- _YOUR TASK_
Set down the material below verbatim, from its first line up to and including the line that contains "The image size is (426, 271).".
§
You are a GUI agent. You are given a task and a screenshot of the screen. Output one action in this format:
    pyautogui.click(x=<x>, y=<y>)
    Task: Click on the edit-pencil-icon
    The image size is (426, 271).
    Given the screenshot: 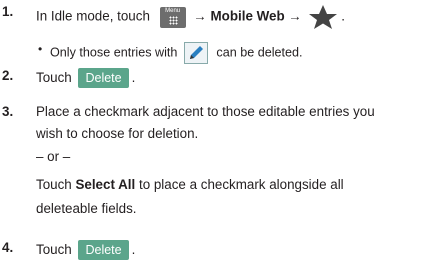 What is the action you would take?
    pyautogui.click(x=196, y=53)
    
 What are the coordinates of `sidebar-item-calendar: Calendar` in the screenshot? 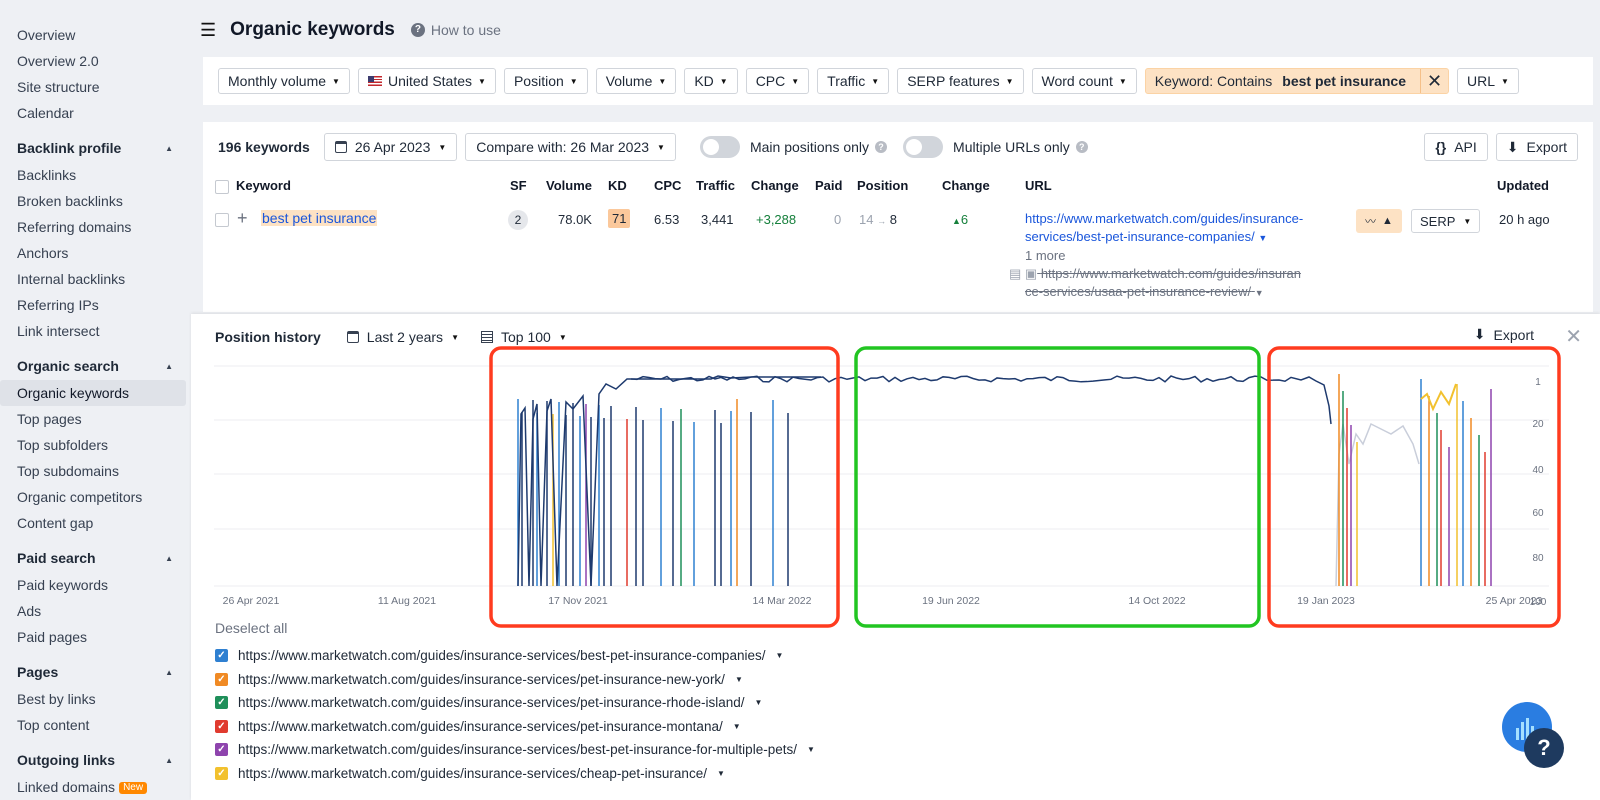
§
- _REPLY_
You are a GUI agent. You are given a task and a screenshot of the screen. Output one action in this format:
    pyautogui.click(x=<x>, y=<y>)
    Task: Click on the edit-pencil-icon
    The image size is (426, 271).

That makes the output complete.